Pożar hali w Wólce Kosowskiej. Z ogniem walczyło ponad 20 zastępów straży pożarnej. Strażacy poinformowali, że płomienie objęły około jednej czwartej powierzchni budynku, w którym znajdowały się głównie materiały tekstylne.
Do pożaru doszło w hali przy ulicy Legionów 8 w Wólce Kosowskiej. Jak przekazał nam Łukasz Darmofalski z Komendy Powiatowej Państwowej Straży Pożarnej w Piasecznie, zgłoszenie mówiło o zadymieniu w budynku o wymiarach 130 metrów długości na 20 metrów szerokości i 10 metrów wysokości.
- Pożar obejmuje początkową część hali, to znaczy obszar kilku metrów w jej głąb. W hali znajdują się głównie tekstylia. Na miejscu pracuje obecnie 14 zastępów straży pożarnej, niemniej nie możemy jeszcze powiedzieć, by sytuacja była opanowana - powiedział Darrmofalski około 14.30.
Około godziny później Darmofalski przekazał, że pożar obejmuje odcinek około 20-30 metrów hali. - Płomienie nie wydostają się na zewnątrz, widoczne jest wyłącznie silne zadymienie. Skupiamy się na tym, by pożar nie rozprzestrzeniał się na dalszą część hali - wyjaśnił. I dodał, że na miejscu jest 19 zastępów straży pożarnej.

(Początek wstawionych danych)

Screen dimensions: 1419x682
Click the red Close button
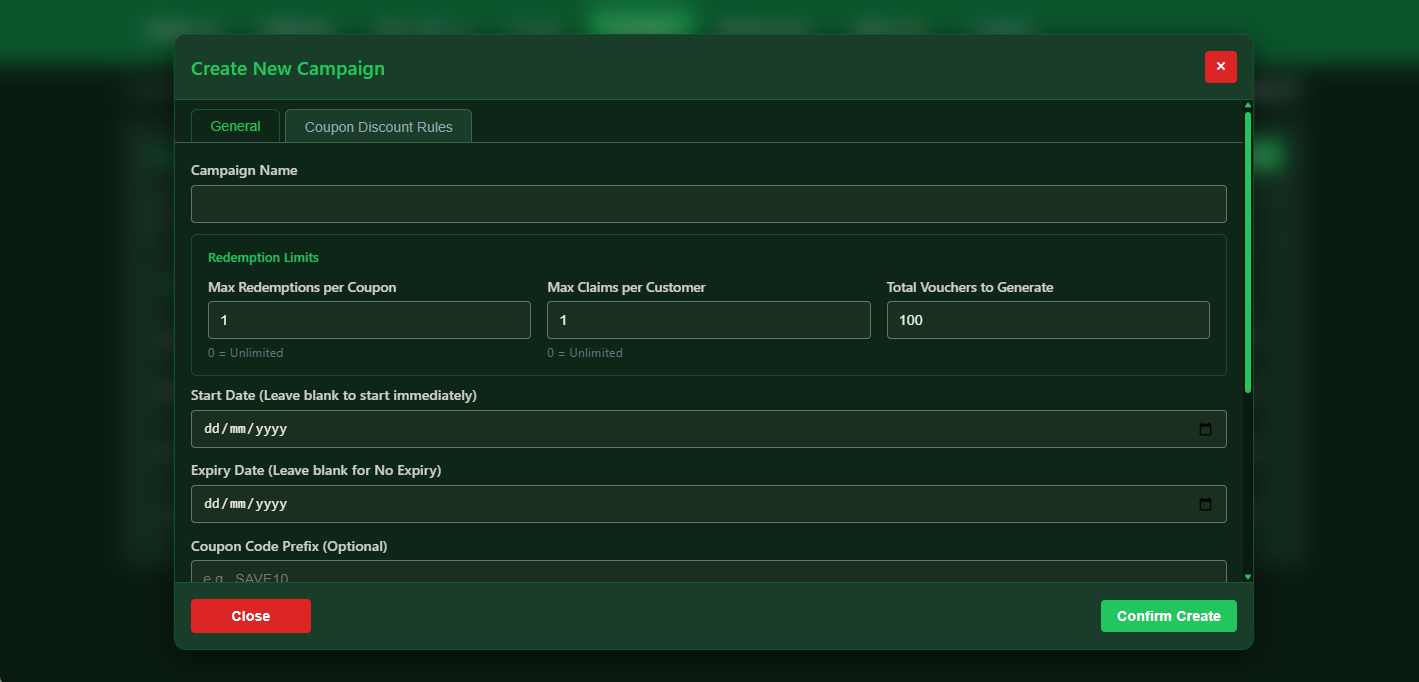coord(250,615)
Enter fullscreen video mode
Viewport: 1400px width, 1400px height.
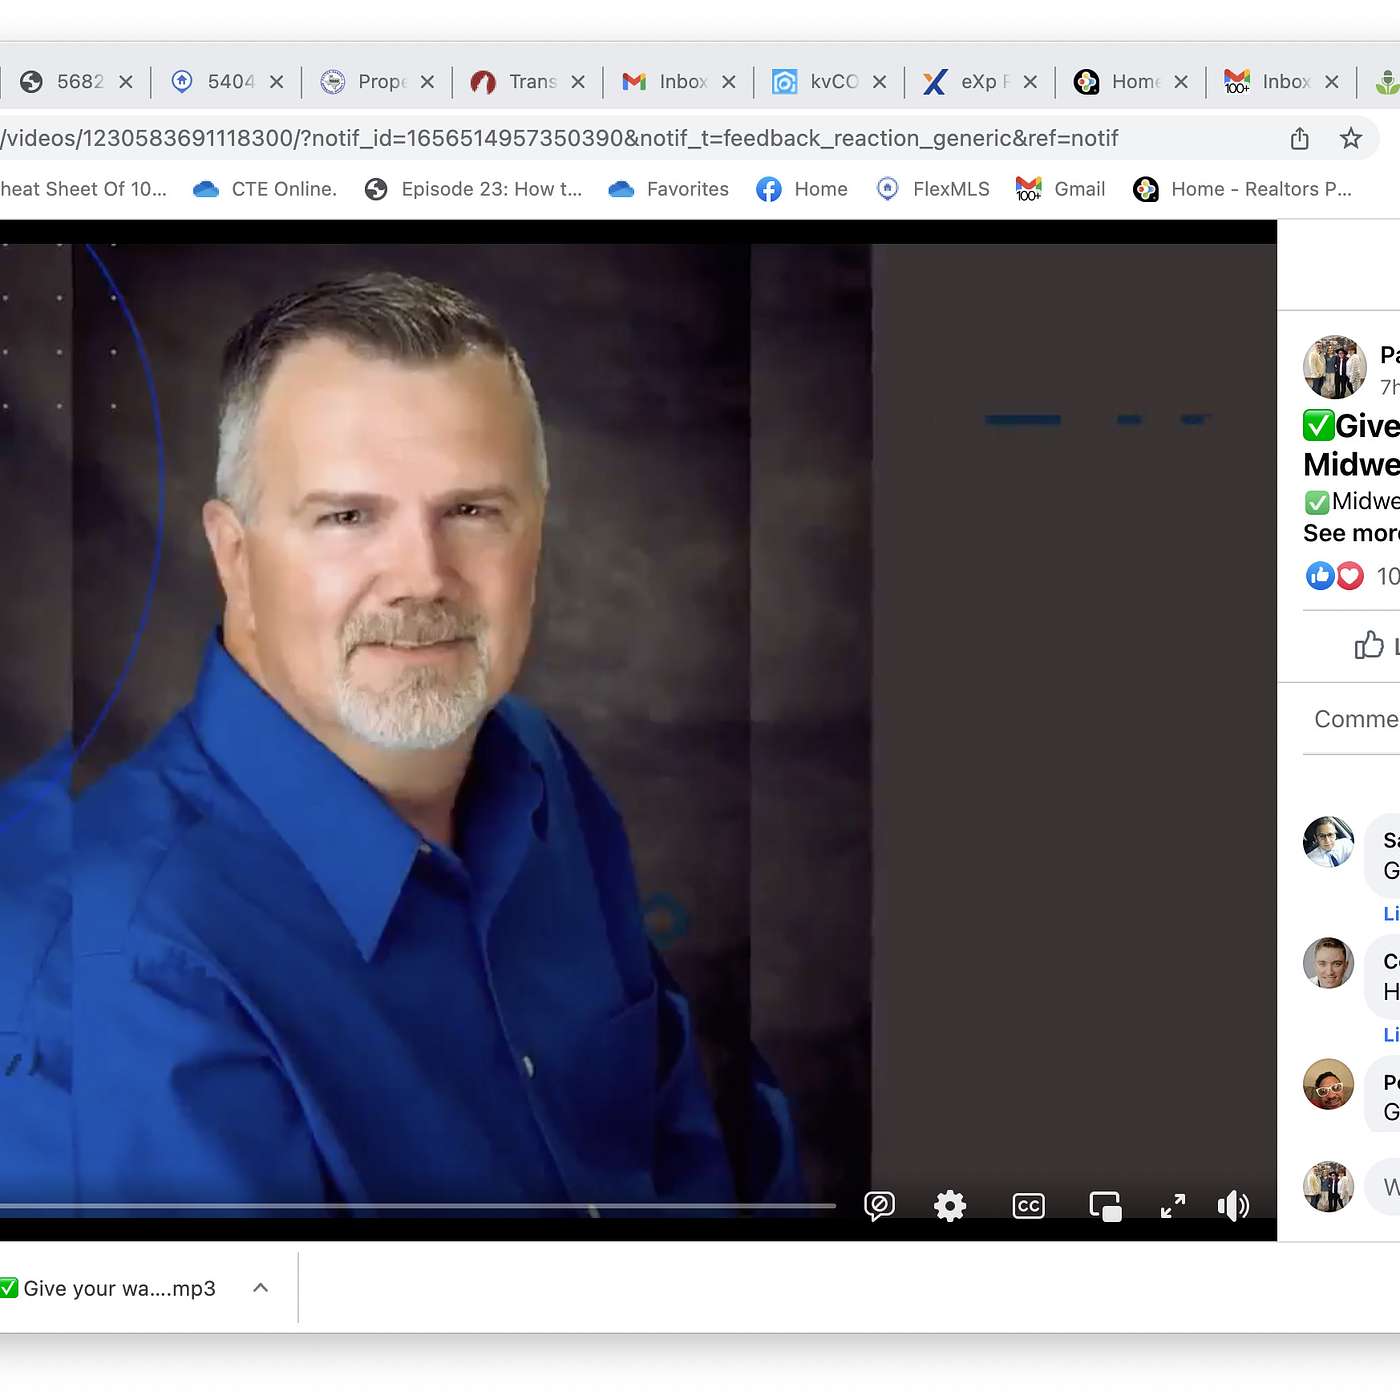(x=1172, y=1206)
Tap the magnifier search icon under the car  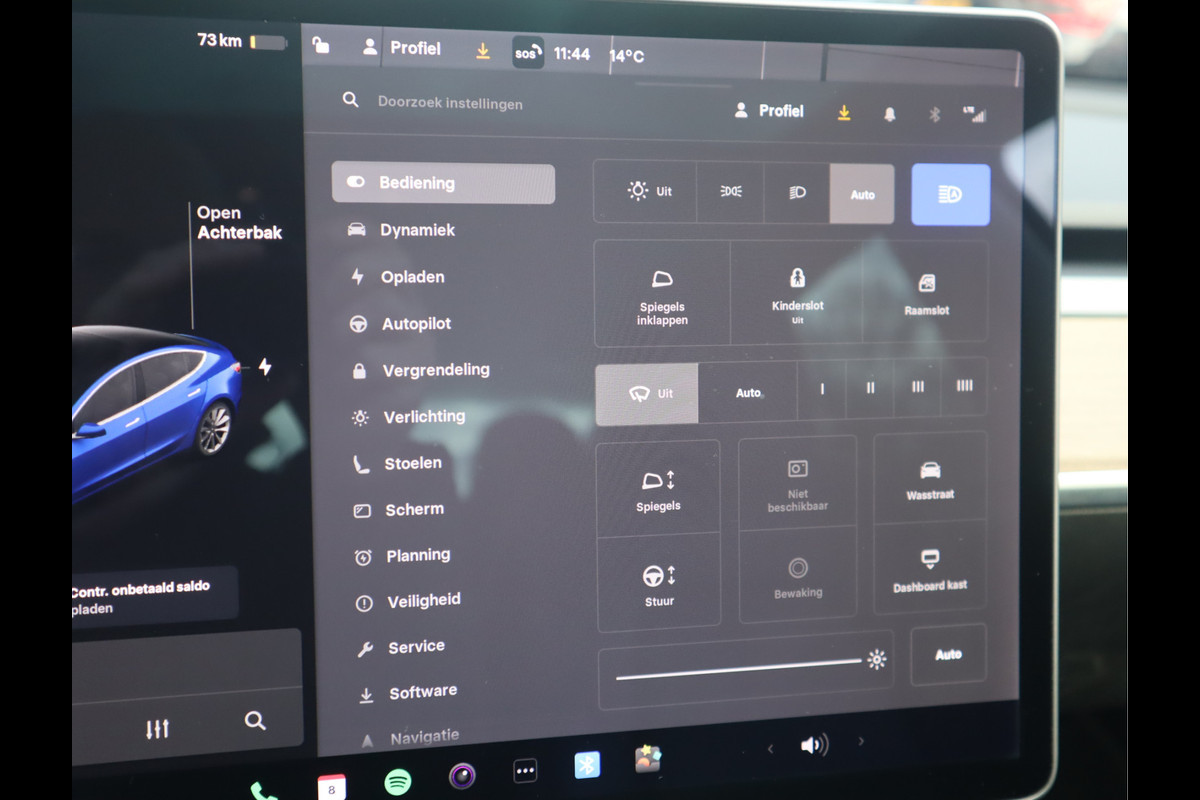255,721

Straż: pożar objął jedną czwartą hali
Liczba zastępów biorących udział w akcji gaśniczej wzrastała. Jak przekazał po godzinie 15 w rozmowie z PAP rzecznik prasowy komendanta głównego Państwowej Straży Pożarnej Karol Kierzkowski, na miejscu działania prowadziło 90 strażaków i 23 pojazdy. Opisywał też, że pożar rozprzestrzenił się na jedną czwartą hali, ale strażakom nie udało się jeszcze zapanować nad żywiołem.
Akcja gaśnicza zakończyła się w niedzielę wieczorem. - Nasze zastępy wróciły do koszar około godziny 19.40. Wszystkie elementy objęte pożarem w środku hali zostały przelane wodą, podobnie, jak elementy, które wymagały wyciągnięcia na zewnątrz. Na miejscu pracowało łącznie 26 zastępów straży pożarnej - powiedział w poniedziałek rano Darmofalski.
Strażacy zaznaczyli, że nikt nie został poszkodowany.